Oat supports multiple base-types of data: int, bool, and string, as well as arrays of such data. The Oat language is large enough that it is simpler to give the specification of its type system using inference rules than to use English prose. The Oat language specification contains a definition of the language syntax and a collection of inference rules that define Oat type checking.
See the file ast.ml for the OCaml representation of the abstract syntax -- the type typ of types is defined there, along with representations of expressions, statements, blocks, function declarations, etc. You should familiarize yourself with the correspondence between the OCaml representation and the notation used in the specification. The astlib module defines some helper functions for printing Oat programs and abstract syntax.
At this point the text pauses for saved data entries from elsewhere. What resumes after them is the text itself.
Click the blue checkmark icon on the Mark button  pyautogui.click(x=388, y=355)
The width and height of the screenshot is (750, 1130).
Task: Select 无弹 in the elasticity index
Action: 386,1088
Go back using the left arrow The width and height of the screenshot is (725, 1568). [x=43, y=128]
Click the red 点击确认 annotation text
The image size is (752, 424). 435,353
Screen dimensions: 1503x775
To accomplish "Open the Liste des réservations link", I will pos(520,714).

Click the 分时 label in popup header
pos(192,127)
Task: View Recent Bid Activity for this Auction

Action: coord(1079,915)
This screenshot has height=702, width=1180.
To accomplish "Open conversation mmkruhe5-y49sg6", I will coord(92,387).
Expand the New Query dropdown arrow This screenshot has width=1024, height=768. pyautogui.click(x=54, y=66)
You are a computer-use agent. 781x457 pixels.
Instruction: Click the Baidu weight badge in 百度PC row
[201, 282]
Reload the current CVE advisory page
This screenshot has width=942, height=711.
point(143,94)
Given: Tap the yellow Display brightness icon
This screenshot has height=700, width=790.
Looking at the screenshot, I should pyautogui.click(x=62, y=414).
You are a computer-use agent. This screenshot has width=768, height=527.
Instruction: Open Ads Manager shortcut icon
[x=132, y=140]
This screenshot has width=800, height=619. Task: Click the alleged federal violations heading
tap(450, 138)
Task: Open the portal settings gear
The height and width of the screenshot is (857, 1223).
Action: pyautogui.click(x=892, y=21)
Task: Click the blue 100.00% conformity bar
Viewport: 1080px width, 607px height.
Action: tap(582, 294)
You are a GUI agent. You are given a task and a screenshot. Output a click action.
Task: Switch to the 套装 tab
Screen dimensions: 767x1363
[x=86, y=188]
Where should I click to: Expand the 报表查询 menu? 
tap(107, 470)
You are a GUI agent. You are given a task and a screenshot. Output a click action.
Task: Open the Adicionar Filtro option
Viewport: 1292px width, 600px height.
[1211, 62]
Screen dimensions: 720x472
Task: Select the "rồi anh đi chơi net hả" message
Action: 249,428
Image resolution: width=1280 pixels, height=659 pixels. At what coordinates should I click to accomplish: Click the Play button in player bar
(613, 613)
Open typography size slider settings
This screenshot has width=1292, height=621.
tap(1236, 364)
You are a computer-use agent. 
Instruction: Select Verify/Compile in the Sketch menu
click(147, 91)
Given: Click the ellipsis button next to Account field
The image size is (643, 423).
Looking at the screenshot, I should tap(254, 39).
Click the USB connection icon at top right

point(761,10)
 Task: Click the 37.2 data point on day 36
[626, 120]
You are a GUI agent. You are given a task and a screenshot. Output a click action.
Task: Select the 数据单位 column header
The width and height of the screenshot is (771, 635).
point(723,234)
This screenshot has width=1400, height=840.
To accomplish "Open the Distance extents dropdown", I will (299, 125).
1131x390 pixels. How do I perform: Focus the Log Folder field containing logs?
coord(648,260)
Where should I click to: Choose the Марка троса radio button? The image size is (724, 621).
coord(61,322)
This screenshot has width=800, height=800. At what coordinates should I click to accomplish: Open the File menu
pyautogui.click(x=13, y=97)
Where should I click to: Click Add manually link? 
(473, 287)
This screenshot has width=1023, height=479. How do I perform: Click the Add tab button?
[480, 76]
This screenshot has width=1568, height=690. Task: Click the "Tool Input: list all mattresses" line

Oat struct types are declared by using the struct keyword at the top level. For example the following program declares a new struct type named Color with three fields. (Note: there is no trailing semicolon on the last struct field.)
struct Color { int red; int green; int blue } int program (int argc, string[] argv) { var garr = new Color { green = 4; red = 3; blue = 5 }; garr.red = 17; return garr.red + garr.green; }
Struct values can be create by using the new keyword followed by the name of the struct type and a record of field initializers. The order of the fields in the initializers does not have to match the order of the fields as declared, but all of the fields must be present and have the correct type.
Struct values are represented internally as pointers to heap-allocated blocks of memory. This means that structs, like strings and arrays, are reference values for the purposes of compilation.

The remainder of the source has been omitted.